目を金色に輝かせたアイリーンが駆け寄ってきて、震える手で俺たちを一人ずつ起こしてくれた。


「唯さんのおかげで、俺たちは無事だよ。落ち着いて、アイリーン」


ラミリスが『連結』を使い、アイリーンと『願い叶(Dreams)う美(Come)しき夢(True)』の負担を分かち合うようになってから、アイリーンは戦闘中でも際限なくさまざまな物体を生み出し、戦いを支援できるようになった。


ただ、戦闘中にラミリスと『連結』するのは今回が初めてだったため、うっかり力を制御しきれず、大量のタンクローリーを生み出してしまったらしい。


しかも運悪く、それにちょうどマナの『火魔法』が命中し、大爆発を引き起こしてしまった。


「それにしても、ようやく……倒したのか?」


「わあああああ!エミール、その定番の台詞を言っちゃダメぇぇぇ!」


「は?」


魔王リリカがなぜか化け物でも見たかのように悲鳴を上げた。


俺、何かしたか?


その時、炎の中から巨大な影が飛び出し、常人では追いつけないほどの速度で、上空から街の中心部へ向かって飛んでいった。


「アンナ!」


「うん!」


「お前たちも、できるだけ早く追いついてこい!」


アンナは身に着けた機動装甲の高速飛行能力を活かし、唯さんを引っ張りながら、一足先に街の中心部へ向かった。


「はぁ、やっぱりこうなったかぁ……アタシは飛べるし、先に行くね?」


「『限界突破』、『神速』!」


魔王リリカは空へ舞い上がると、『風魔法』で背後から推進力を得て、瞬く間に戦場を離れていった。
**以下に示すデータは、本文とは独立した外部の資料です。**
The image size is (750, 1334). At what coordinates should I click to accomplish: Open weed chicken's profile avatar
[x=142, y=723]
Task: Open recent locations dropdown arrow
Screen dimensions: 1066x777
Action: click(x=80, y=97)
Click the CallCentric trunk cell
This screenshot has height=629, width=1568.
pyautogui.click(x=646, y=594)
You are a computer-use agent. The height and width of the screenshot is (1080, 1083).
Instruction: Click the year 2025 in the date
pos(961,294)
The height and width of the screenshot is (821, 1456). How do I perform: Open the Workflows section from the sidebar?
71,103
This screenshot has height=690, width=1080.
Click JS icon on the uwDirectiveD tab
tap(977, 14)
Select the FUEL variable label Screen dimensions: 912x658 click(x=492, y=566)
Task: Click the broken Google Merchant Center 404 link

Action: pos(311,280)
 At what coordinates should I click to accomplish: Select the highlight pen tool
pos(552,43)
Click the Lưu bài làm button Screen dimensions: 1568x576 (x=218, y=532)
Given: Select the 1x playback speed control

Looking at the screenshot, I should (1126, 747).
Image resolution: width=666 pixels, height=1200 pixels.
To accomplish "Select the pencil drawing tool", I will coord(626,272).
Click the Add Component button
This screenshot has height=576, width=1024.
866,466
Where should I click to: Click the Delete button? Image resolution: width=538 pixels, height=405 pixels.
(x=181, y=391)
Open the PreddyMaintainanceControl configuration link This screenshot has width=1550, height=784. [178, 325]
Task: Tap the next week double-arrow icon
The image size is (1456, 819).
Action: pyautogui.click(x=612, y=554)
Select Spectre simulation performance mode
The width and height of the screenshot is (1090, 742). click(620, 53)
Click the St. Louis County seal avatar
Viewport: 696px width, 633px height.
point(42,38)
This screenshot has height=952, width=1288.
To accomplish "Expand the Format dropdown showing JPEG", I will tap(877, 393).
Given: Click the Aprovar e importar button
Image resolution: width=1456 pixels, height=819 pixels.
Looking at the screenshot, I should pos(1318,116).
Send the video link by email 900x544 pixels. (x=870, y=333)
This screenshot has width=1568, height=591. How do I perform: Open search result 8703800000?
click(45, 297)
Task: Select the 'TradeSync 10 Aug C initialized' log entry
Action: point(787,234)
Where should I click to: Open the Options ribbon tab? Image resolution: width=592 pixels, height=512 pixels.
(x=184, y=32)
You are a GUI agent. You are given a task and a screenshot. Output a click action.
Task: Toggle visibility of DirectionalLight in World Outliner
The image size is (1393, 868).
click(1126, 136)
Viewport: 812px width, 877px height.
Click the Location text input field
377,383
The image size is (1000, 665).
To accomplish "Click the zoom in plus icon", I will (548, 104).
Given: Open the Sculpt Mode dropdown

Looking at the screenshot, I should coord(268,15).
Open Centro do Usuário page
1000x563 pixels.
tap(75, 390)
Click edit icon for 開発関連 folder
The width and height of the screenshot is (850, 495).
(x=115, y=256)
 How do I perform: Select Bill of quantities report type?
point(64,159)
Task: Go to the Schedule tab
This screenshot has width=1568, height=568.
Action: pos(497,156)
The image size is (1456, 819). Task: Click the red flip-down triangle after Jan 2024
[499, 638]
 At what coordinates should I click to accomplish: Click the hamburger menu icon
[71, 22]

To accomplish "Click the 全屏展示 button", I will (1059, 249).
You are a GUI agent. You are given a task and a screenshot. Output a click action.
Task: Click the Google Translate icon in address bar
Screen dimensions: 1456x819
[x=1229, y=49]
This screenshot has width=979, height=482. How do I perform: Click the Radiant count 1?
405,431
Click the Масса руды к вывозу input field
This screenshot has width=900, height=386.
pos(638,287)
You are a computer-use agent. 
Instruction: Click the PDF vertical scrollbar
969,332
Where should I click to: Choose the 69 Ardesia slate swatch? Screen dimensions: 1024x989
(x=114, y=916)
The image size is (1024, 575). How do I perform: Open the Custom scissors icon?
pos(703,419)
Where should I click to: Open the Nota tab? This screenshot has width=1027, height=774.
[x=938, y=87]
シェラさんもすぐさまその後を追い、魔王リリカにも引けを取らない速度で駆けていった。


「私たちも急いで追いかけるよ!」


ナセフィンが杖を掲げ、俺たちに何らかの支援魔法をかけると、身体がかなり軽くなったように感じた。


「風の抵抗を減らして、筋力を高める魔法だよ!行こう、急いで!」


そうして俺たちはナセフィンの後に続き、慌ただしく追跡を開始した。